We thus find in our subject, at a time when there was nothing to indicate the later phenomena, rudimentary automatisms, fragments of dream manifestations, which imply in themselves the possibility that some day more than one association would creep in between the perception of the dispersed attention and consciousness. The misreading shows us, moreover, a certain automatic independence of the psychical elements.
This occasionally expands to a more or less fleeting dispersion of attention, although with very slight results which are never in any way striking or suspicious; this dispersedness approximates to that of the physiological dream. The misreading can be thus conceived as a prodromal symptom of the later events; especially as its psychology is prototypical for the mechanism of somnambulic dreams, which are indeed nothing but a many-sided multiplication and manifold variation of the elementary processes reviewed above.
I never succeeded in demonstrating during my observations similar rudimentary automatisms.

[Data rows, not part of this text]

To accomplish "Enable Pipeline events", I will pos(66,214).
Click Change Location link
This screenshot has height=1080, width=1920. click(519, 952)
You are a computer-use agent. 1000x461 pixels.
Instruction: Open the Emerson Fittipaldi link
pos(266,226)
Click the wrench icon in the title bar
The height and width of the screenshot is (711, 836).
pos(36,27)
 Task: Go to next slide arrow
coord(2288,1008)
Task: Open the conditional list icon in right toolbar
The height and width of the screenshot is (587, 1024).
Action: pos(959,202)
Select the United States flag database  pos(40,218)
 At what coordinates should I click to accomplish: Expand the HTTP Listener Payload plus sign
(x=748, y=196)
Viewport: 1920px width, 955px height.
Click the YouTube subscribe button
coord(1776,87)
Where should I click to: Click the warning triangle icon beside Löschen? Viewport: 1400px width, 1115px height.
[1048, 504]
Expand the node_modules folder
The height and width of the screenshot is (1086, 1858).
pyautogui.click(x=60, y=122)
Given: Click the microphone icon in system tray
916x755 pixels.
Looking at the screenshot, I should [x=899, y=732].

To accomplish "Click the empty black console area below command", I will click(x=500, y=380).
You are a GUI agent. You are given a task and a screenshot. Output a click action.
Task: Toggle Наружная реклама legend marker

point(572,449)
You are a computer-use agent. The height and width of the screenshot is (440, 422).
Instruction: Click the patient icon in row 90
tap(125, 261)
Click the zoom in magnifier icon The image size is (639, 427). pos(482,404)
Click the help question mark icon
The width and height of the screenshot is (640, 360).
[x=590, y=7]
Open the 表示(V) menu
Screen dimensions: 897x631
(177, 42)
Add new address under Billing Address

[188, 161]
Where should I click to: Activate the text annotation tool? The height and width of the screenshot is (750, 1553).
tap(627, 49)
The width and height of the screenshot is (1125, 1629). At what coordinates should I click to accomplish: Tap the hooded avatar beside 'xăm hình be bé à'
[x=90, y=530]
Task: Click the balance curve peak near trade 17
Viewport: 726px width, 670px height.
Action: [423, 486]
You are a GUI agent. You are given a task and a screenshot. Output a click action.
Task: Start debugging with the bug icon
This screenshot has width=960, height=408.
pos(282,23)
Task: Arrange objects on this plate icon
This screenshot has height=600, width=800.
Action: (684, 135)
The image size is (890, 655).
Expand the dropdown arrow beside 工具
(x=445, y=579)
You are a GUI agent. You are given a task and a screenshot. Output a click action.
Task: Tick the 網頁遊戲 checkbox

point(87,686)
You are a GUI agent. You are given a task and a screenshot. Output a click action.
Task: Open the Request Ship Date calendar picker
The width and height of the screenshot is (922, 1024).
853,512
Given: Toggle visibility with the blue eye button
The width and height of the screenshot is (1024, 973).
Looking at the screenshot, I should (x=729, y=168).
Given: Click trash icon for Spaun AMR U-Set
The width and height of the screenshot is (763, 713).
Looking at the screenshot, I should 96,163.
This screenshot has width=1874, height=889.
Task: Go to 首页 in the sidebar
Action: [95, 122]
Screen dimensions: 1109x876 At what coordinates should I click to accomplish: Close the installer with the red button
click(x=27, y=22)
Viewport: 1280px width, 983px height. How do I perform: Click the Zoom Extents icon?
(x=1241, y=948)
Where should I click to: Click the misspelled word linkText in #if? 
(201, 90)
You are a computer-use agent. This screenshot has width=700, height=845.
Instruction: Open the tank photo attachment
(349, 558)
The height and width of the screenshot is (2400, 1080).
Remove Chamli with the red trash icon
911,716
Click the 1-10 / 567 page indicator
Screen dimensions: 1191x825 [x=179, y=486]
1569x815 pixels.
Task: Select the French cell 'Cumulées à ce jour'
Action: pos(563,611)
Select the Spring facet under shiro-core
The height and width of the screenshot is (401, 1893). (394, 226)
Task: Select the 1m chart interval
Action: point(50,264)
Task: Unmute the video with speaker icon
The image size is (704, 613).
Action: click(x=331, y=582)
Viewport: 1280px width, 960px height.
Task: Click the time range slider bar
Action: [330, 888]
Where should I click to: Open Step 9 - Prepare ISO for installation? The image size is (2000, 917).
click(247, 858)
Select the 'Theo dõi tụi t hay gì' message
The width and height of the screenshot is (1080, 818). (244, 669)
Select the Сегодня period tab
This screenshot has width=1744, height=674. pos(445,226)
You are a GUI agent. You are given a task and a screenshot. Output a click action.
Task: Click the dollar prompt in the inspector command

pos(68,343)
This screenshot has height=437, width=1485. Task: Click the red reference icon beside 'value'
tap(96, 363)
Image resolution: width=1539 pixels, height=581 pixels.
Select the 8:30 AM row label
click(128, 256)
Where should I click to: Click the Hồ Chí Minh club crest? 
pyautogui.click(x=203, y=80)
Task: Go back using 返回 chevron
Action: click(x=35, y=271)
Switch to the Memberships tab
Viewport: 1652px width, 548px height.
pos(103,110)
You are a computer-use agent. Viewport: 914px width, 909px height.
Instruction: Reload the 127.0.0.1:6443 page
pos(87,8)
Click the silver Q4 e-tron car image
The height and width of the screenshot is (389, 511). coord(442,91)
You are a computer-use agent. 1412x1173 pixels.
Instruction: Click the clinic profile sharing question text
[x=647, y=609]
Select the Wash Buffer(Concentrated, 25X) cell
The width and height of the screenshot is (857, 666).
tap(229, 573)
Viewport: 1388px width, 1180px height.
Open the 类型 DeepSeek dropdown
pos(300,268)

It would seem that in course of time the states of dispersed attention, to a certain extent beneath the surface of consciousness, at first of low degree have grown into these remarkable somnambulic attacks; hence they disappeared during the waking state, which was free from attacks.
So far as concerns the development of the patient's character, beyond a certain not very extensive ripening, no remarkable change could be demonstrated during the observations lasting nearly two years. More remarkable is the fact that in the two years since the cessation (complete?) of the somnambulic attacks, a considerable change in character has taken place. We shall have occasion later on to speak of the importance of this observation.
Closer observation discloses a far-reaching alteration of the entire character. She is now serious, dignified; when she speaks her subject is always an extremely serious one. In this condition she can talk so seriously, forcibly and convincingly, that one is tempted to ask oneself if this is really a girl of fifteen and a half. One has the impression of a mature woman possessed of considerable dramatic talent. The reason for this seriousness, this solemnity of behaviour, is given in her explanation that at these times she stands at the frontier of this world and the other, and associates just as truly with the spirits of the dead as with living people.